--- Start of Data provided ---
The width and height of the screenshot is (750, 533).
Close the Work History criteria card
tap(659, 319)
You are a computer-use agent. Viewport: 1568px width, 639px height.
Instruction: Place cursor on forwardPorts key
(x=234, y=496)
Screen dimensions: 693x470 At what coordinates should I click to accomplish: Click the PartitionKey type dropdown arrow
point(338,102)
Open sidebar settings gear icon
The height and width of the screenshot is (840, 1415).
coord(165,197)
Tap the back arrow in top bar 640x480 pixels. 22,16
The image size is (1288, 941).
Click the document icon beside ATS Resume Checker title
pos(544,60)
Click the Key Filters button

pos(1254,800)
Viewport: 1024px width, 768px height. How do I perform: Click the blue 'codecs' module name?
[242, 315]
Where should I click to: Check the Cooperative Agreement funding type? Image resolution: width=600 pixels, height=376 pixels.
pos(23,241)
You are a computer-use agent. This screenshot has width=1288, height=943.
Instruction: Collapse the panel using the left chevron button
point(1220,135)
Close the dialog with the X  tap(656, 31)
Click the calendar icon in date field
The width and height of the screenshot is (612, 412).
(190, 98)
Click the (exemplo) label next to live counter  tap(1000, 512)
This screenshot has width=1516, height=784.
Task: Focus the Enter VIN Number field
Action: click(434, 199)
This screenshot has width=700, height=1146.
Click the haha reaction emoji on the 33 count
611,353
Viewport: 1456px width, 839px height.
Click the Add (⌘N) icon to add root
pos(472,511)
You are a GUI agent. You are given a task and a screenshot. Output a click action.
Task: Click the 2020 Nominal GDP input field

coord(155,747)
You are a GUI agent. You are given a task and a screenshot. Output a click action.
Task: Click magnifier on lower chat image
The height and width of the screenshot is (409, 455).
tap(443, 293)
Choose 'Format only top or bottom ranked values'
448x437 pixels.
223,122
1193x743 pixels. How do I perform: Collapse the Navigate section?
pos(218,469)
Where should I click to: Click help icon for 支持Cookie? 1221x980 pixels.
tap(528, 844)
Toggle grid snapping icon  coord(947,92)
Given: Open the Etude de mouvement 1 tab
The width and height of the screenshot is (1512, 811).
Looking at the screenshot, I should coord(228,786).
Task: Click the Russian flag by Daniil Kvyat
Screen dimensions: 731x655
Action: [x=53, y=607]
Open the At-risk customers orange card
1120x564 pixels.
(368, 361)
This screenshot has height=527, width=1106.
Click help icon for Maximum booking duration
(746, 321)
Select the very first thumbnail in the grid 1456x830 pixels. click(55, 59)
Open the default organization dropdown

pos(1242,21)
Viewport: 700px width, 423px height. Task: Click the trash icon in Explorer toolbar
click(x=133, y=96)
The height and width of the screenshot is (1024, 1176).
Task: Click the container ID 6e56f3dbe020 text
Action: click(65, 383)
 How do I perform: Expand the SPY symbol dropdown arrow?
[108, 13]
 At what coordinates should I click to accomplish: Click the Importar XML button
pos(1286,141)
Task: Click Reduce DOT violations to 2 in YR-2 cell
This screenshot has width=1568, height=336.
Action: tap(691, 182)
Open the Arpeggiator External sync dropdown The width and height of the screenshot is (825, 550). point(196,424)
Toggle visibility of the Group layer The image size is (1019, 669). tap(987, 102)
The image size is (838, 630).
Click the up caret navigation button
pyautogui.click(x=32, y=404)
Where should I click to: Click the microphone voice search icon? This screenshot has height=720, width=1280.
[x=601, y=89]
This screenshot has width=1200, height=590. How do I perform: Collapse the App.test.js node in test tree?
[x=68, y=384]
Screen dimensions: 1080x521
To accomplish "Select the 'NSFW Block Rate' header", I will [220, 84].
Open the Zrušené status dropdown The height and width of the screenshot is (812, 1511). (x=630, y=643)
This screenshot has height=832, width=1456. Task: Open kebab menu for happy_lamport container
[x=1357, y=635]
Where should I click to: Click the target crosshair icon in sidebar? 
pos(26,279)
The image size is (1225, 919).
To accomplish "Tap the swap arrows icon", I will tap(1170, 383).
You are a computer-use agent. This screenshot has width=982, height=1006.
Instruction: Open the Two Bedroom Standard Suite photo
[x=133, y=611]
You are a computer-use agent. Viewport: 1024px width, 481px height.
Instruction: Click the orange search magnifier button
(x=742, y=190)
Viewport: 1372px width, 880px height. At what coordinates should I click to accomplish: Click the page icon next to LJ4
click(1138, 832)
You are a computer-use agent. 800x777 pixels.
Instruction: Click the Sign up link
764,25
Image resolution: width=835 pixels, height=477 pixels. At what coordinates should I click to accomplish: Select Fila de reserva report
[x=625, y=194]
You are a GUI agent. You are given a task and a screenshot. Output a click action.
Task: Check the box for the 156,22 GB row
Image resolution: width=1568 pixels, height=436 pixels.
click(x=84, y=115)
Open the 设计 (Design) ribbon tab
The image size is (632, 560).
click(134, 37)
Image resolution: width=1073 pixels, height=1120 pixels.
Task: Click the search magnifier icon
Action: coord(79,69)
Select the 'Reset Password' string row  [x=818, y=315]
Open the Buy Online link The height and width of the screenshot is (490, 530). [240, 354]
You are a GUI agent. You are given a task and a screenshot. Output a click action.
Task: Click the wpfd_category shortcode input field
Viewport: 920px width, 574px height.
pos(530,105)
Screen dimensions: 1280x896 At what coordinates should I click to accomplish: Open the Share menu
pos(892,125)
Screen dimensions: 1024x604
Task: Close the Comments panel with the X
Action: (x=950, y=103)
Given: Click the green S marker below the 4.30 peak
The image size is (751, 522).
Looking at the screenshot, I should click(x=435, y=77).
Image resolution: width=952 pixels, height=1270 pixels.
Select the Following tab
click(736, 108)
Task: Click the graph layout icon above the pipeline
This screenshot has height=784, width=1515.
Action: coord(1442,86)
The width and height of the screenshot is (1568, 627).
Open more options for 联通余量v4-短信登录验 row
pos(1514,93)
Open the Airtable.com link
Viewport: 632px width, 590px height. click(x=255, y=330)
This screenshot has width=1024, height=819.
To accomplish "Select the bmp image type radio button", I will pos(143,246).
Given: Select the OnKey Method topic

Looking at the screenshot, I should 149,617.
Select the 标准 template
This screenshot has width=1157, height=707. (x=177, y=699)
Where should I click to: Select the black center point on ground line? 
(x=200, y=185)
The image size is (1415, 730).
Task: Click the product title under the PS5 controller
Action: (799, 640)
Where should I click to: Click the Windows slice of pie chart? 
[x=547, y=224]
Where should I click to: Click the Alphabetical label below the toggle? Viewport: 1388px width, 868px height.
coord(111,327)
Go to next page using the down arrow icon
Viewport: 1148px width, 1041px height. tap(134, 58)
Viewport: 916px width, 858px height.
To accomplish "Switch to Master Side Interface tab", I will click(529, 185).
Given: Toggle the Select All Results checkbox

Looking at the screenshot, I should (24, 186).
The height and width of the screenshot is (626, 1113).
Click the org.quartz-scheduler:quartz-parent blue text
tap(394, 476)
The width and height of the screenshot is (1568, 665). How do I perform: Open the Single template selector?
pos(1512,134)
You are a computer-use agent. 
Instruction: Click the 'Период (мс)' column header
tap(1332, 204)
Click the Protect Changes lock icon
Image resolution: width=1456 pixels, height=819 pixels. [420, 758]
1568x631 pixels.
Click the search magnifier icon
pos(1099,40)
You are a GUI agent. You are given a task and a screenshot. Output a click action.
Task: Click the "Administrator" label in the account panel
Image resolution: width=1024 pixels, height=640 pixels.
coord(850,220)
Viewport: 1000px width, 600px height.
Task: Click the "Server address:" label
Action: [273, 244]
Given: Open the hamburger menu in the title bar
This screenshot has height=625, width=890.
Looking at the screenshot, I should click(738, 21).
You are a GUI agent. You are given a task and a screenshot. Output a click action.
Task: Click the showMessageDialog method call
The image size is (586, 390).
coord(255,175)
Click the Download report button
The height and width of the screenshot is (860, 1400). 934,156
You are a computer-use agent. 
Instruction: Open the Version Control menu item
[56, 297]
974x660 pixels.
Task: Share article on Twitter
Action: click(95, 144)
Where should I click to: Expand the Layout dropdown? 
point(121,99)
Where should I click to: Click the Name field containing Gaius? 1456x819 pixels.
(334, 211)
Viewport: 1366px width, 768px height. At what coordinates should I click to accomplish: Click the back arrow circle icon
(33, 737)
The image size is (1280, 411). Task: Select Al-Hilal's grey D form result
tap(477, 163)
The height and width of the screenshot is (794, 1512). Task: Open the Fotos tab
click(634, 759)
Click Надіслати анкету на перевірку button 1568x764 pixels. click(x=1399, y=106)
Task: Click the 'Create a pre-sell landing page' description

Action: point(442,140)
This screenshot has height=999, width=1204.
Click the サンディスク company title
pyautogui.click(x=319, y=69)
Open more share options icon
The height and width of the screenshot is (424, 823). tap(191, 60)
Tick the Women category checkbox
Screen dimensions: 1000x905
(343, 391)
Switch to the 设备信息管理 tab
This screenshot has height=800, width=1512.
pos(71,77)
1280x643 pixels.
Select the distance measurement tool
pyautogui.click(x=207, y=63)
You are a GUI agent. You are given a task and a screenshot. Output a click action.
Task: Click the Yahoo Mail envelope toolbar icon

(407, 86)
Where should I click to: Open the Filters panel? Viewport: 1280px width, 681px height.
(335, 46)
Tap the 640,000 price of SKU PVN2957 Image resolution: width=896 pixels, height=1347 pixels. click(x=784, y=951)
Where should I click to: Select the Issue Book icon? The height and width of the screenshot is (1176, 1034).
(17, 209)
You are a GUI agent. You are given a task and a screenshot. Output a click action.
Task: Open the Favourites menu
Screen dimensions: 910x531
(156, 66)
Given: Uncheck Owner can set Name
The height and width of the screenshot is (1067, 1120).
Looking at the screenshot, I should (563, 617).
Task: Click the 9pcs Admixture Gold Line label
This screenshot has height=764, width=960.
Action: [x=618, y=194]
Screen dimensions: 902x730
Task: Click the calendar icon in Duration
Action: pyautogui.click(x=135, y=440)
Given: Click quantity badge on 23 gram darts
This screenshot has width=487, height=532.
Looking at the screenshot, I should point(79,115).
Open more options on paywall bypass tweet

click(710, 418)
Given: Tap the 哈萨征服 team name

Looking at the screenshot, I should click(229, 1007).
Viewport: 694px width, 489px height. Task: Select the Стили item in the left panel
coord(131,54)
--- End of Data provided ---
■ **Work to complete**: Arrange everything in the data above, from the line containing "Image resolution: width=952" down to the line containing "I will pos(143,246).", as a Markdown table with the columns Row and Data line. Give each line its own numbered row and leave out any blank lines.

■ **Output of the exercise**:
| Row | Data line |
|---|---|
| 1 | Image resolution: width=952 pixels, height=1270 pixels. |
| 2 | Select the Following tab |
| 3 | click(736, 108) |
| 4 | Task: Click the graph layout icon above the pipeline |
| 5 | This screenshot has height=784, width=1515. |
| 6 | Action: coord(1442,86) |
| 7 | The width and height of the screenshot is (1568, 627). |
| 8 | Open more options for 联通余量v4-短信登录验 row |
| 9 | pos(1514,93) |
| 10 | Open the Airtable.com link |
| 11 | Viewport: 632px width, 590px height. click(x=255, y=330) |
| 12 | This screenshot has width=1024, height=819. |
| 13 | To accomplish "Select the bmp image type radio button", I will pos(143,246). |